The government would like to remind IP owners that it has statutory powers known as Crown user provisions, that enable the government to use, and authorise others to use, IP in the national interest. The government will not hesitate to implement those powers where appropriate.
However, the government hopes that it will not be necessary to devote time and national resources to implementing such laws. It trusts that IP owners will voluntarily cooperate to ensure that urgent needs are met (e.g. by voluntarily supplying designs and blue prints of their products where required), and refrain from asserting IP rights against those who are trying to meet those needs.
6 responses to “Covid 19 – an open letter from the UK IP Minister”
I see that the IP Minister has sent a letter to the university sector, which praises their endeavours but makes no mention of the IP issue. See: https://www.ukri.org/files/news/science-minister-letter-covid19/
Great Post Mark
(I made this comment on PatentlyO earlier – it applies here too….)
As we sit at home looking at the sky and feeling just a little bit helpless, we all want to contribute in some way to saving lives, or at least reducing the stress on our health care professionals so they can care for us and our loved ones -when it’s our turn.
Perhaps we in the IP community (and I am thinking of the many commentators and bloggers out there – as well as black letter law readers/studious types – who really know their stuff) can provide reassurance three ways
1) lobby and provide helpful constructive insight to governments into how IP rights can be used in the present emergency and the licence of right/ compulsory licencing/crown use and compensation arrangements that may be used in each jurisdiction
2) provide insight to companies with IP rights that could be used to help now on how to make these available in a constructive way – which may not be at no cost but may be low cost – e.g. licences of right – for the duration of the emergency.
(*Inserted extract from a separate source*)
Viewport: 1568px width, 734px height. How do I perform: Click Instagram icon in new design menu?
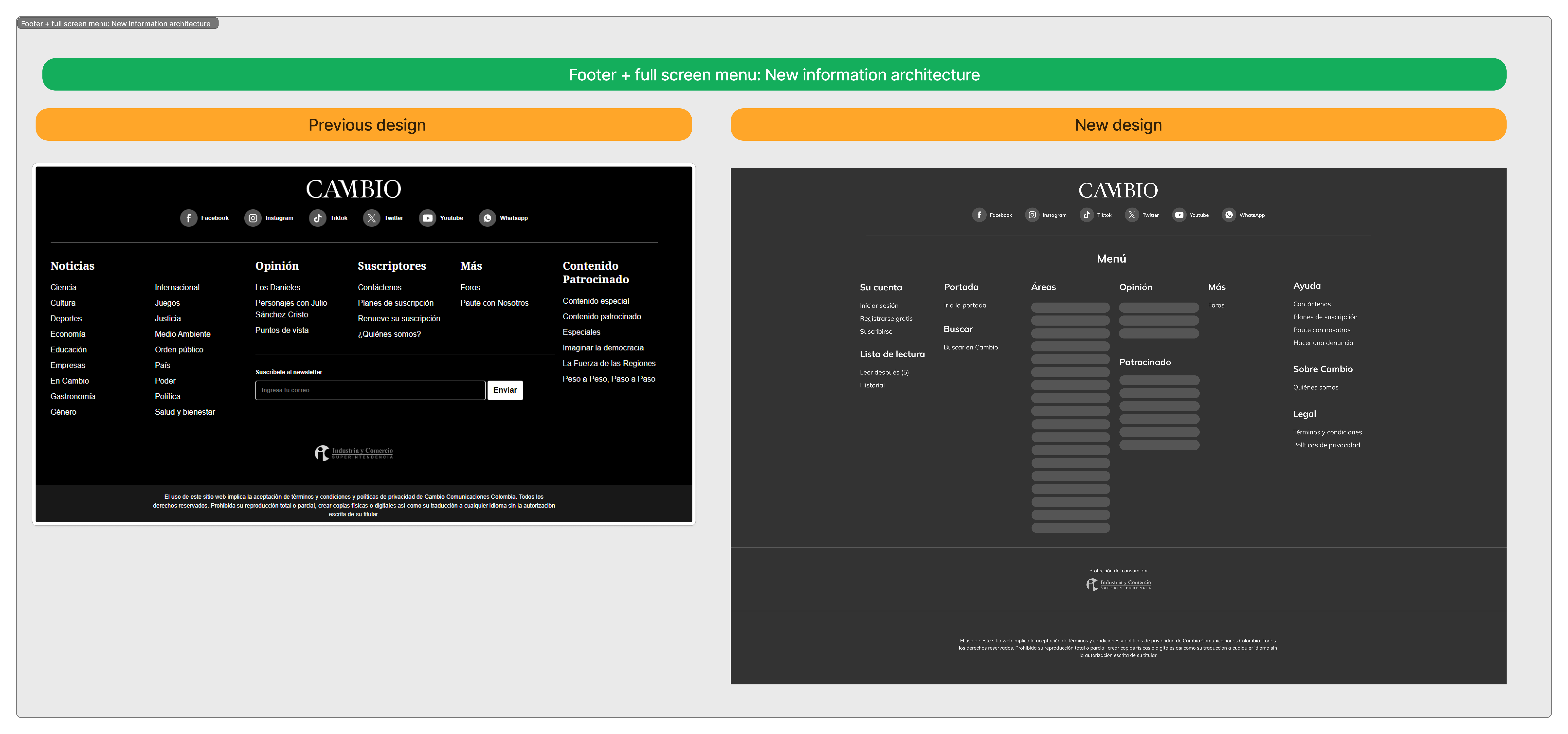coord(1032,215)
3) provide some measure of reassurance to volunteer groups and companies who want to 3d print components through articles, blogs and position papers – explaining the low risk (if indeed it is low risk) of being sued for IP infringement, and the potential for reputational damage to those who do the suing.
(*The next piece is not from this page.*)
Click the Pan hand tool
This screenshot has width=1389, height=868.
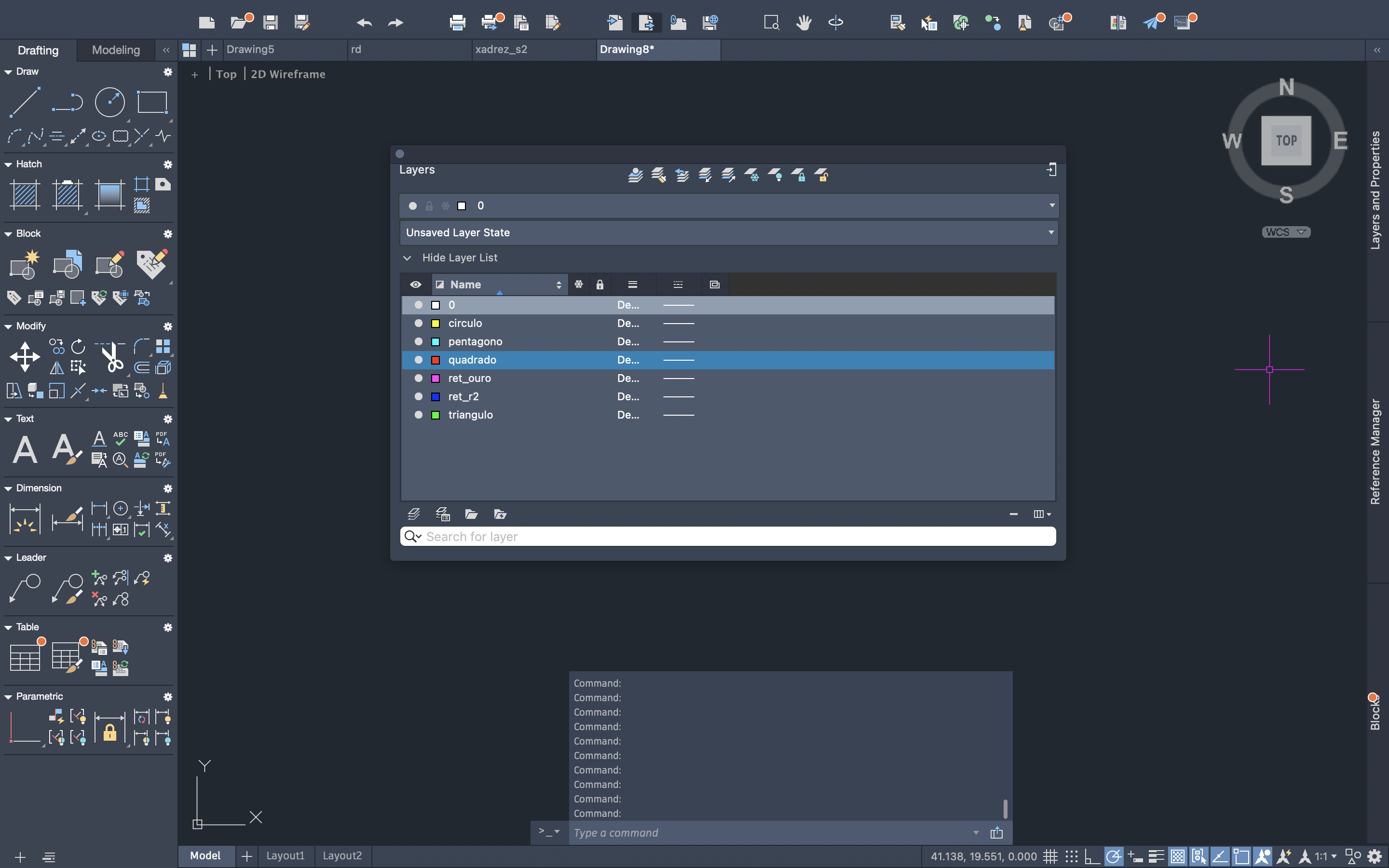click(x=803, y=22)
Props to HMG for thinking about this in advance, and to you for suggesting that it make use of its powers, or at least threaten to do so. My question, though, is whether if the government forbears now, can a later declaration of emergency retroactively immunize infringements that took place before the declaration?
I think so, under section 55(6):
“The authority of a government department in respect of an invention may be given under this section either before or after the patent is granted and either before or after the use in respect of which the authority is given is made, and may be given to any person whether or not he is authorised directly or indirectly by the proprietor of the patent to do anything in relation to the invention.”
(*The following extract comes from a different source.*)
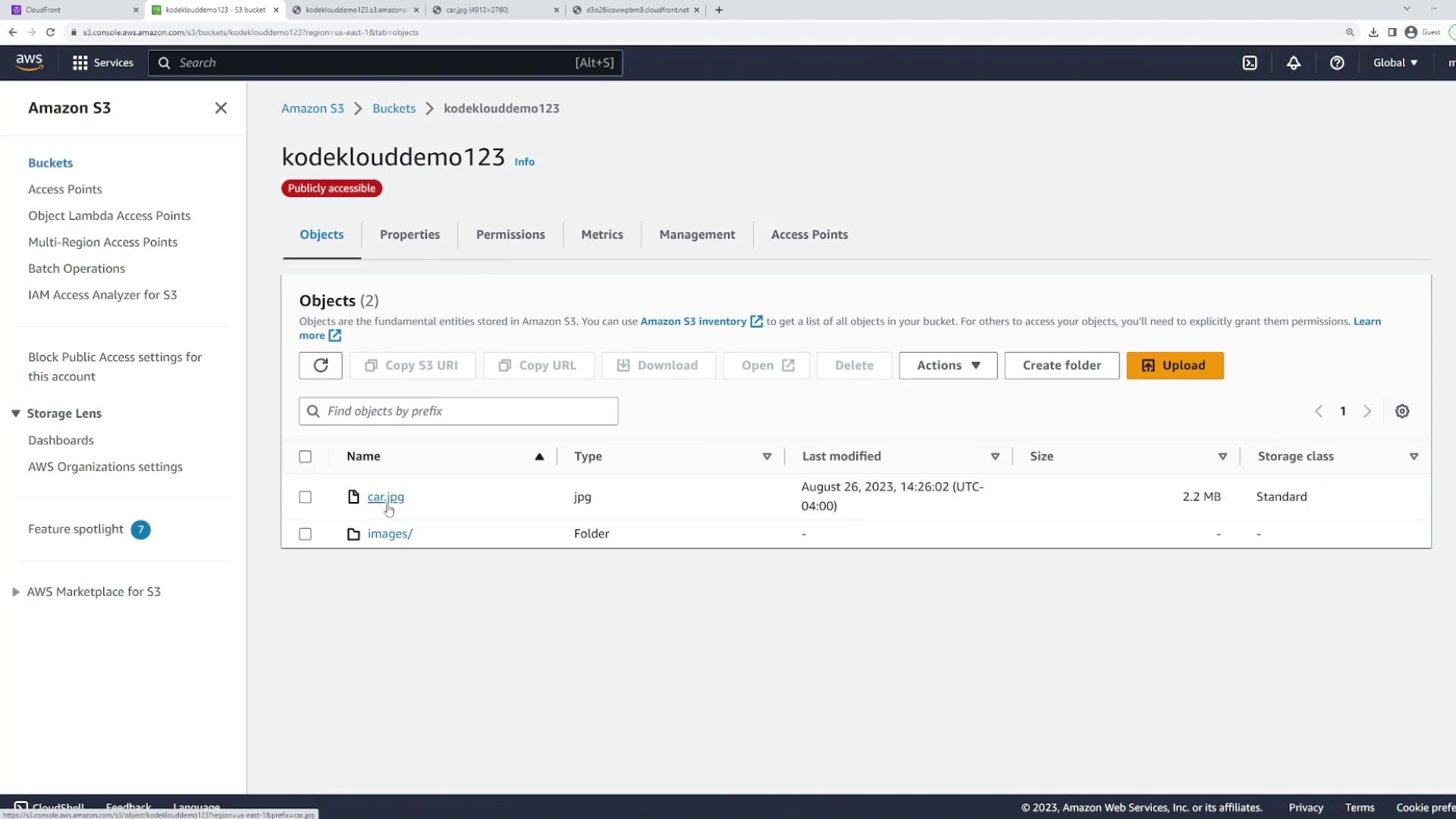Switch to the Permissions tab

tap(510, 235)
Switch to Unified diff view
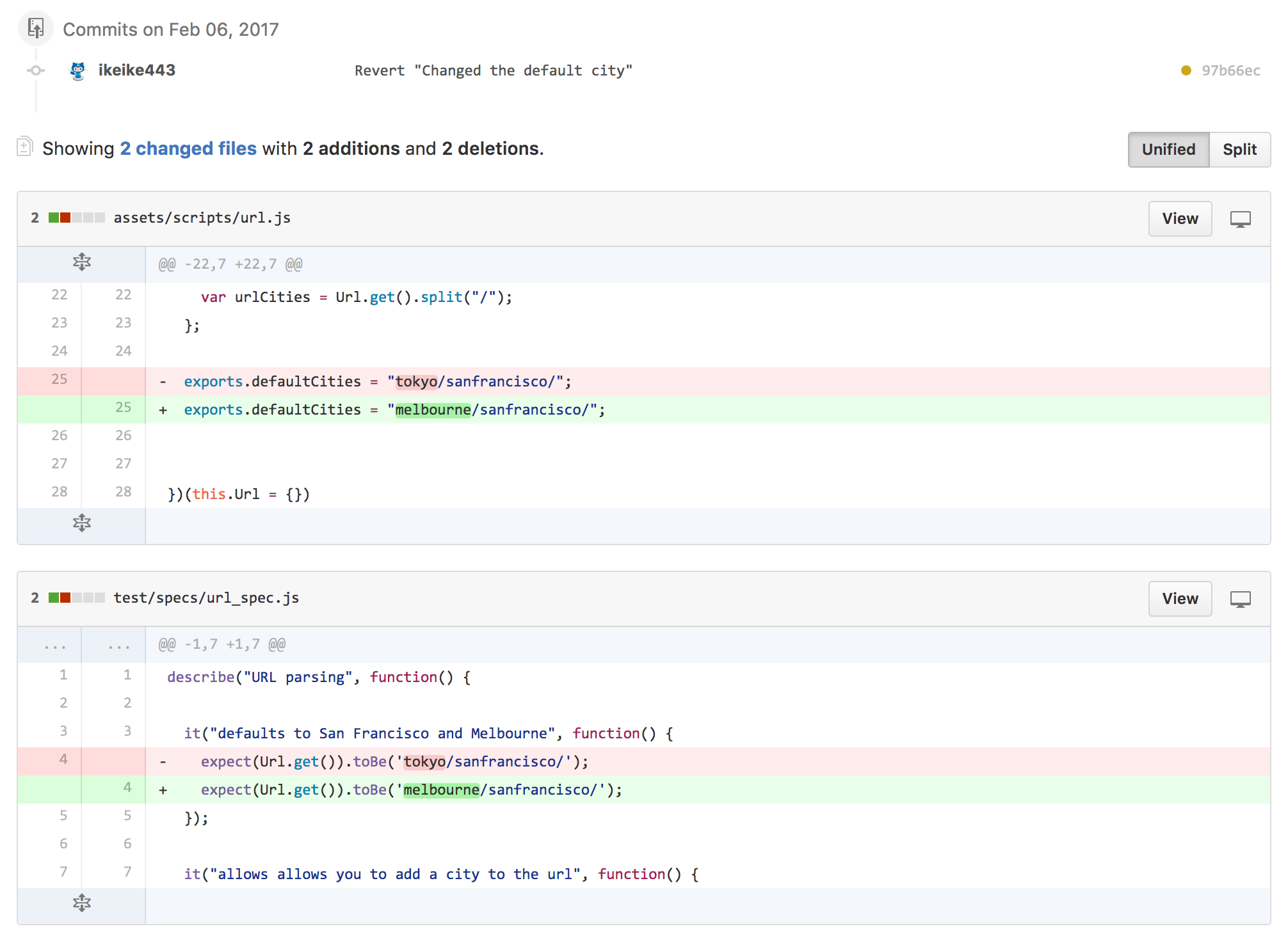This screenshot has height=938, width=1288. point(1168,149)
Thanks, Charles. I couldn’t immediately find anything for copyright, and was planning to do some more research later, but I am now reassured that I haven’t missed anything!
Whether my demands would have any effect is another matter…
All in favour of this initiative. In addition, I would like IP Draughts demand an amendment to the CDPA to allow compulsory licensing of certain copyright materials, i.e., articles, reports, books discussing/explaining medical, social, etc. matters relevant to the coronavirus and its treatment. In this way, the financial and practical blockages people and organisations currently encounter in trying to learn about, e.g., results of tests on masks and their efficacy, could be overcome. In effect, what is needed is for all outputs of relevance to be made open access during the time of emergency. This would require legislation, as there is nothing in the current CDPA as far as I know that allows this.